= Equally Ours =

Formerly the Equality and Diversity Forum, Equally Ours is a network of UK organisations committed to equal opportunities, social justice, good community relations, respect for human rights and an end to discrimination based on age, disability, gender and gender identity, race, religion or belief, and sexual orientation.

Members and observers include some UK-wide organisations, some that operate across Great Britain and some that operate in England only. Although legislation on equality and human rights is reserved, many areas of policy and legislation that have a significant effect on inequality, such as education and health, are devolved. Wherever possible, Equally Ours works and shares information with similar networks of equality and human rights NGOs in Scotland, Wales and Northern Ireland.

==History==
The Forum was established by Sarah Spencer and Patrick Grattan in 2002 to promote dialogue and understanding across the separate equality ‘strands’, and to ensure that policy debate on proposals for discrimination legislation and a single equality body recognises the cross-cutting nature of equality issues.

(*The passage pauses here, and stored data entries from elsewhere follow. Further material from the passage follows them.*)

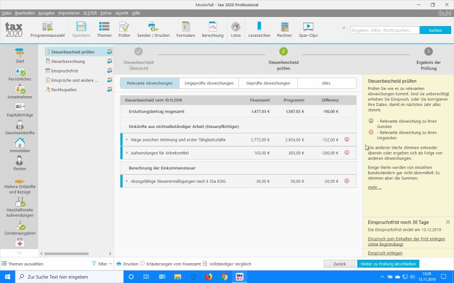The image size is (454, 283).
Task: Expand Aufwendungen für Arbeitsmittel row
Action: (127, 153)
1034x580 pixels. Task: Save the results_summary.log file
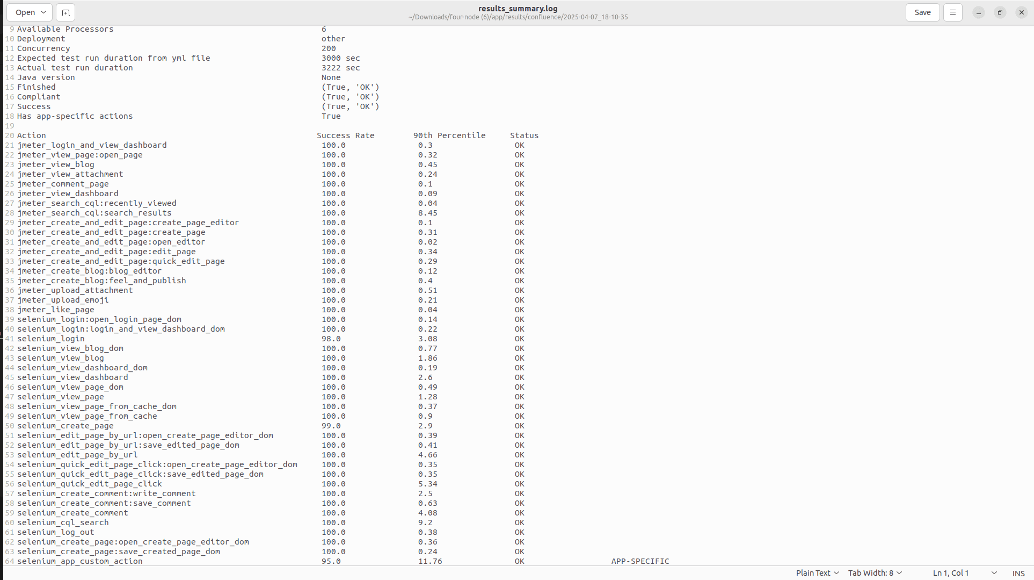(922, 12)
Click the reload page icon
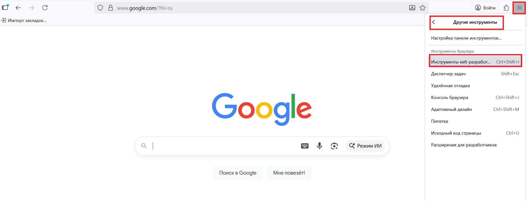 (x=45, y=8)
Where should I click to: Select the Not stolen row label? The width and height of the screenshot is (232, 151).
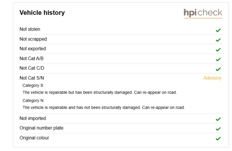click(x=30, y=29)
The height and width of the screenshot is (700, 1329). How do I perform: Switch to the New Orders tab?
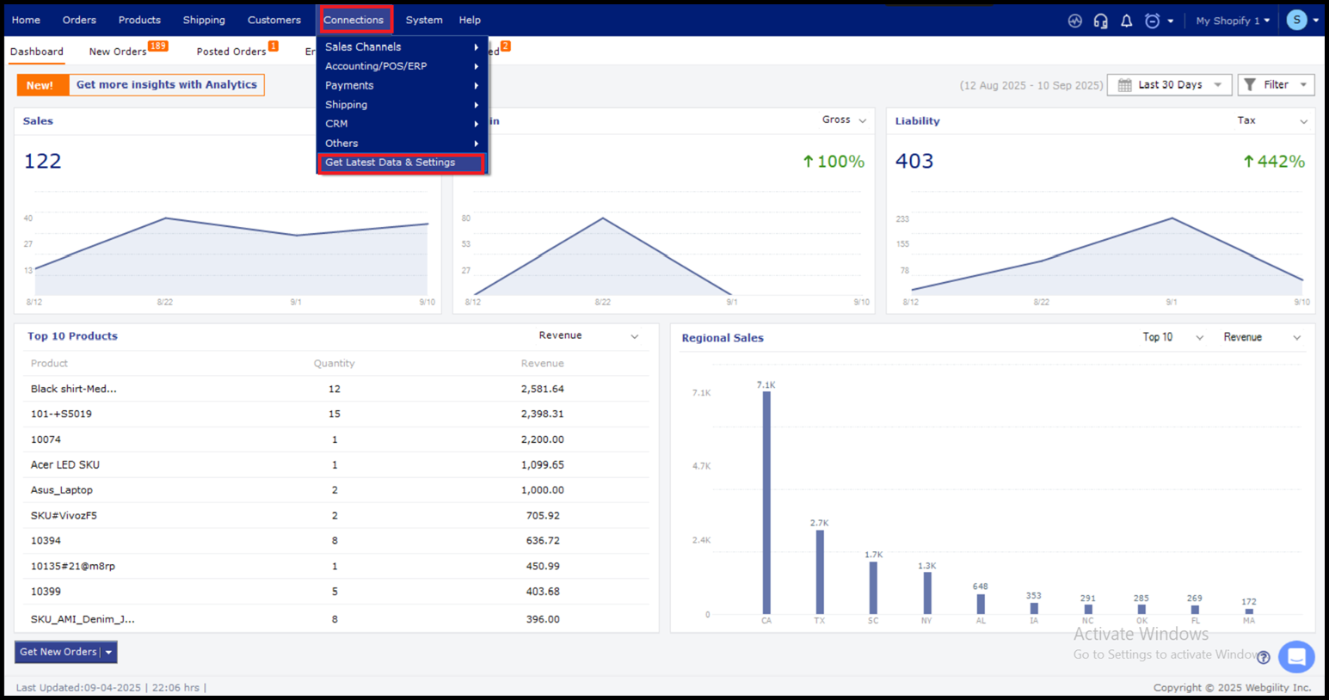[x=118, y=52]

In 2019 the Equality and Diversity Forum rebranded as Equally Ours. This was to unify its policy forum, research network and strategic communications programme under a single brand-name, and to create a public-facing brand for its long-term strategy stated as dealing with hate crime, "winning hearts and minds on human rights" and promoting equality and human rights after Brexit.

==Structure==
Equally Ours’ work benefits:
- Members of the Forum – mainly charities working in different areas of equality and human rights
- Observers of the Forum – organisations representing a wide range of interests who contribute to a better understanding of equality, diversity and human rights
- The wider public, including individuals experiencing discrimination directly and employees of organisations providing services and support to vulnerable and marginalised members of society

==Objectives==
- To promote equality and in particular the elimination of discrimination on the grounds of age, disability, gender, gender identity, race, religion or belief, sexual orientation or any combination thereof;
- To promote Human Rights;
- To promote for the public benefit the efficiency and effectiveness of Voluntary Sector Providers working in the areas of age, disability, gender, gender identity, race, religion or belief, sexual orientation and Human Rights or any combination thereof;
- The advancement of conflict resolution or reconciliation between competing strands of equality and diversity.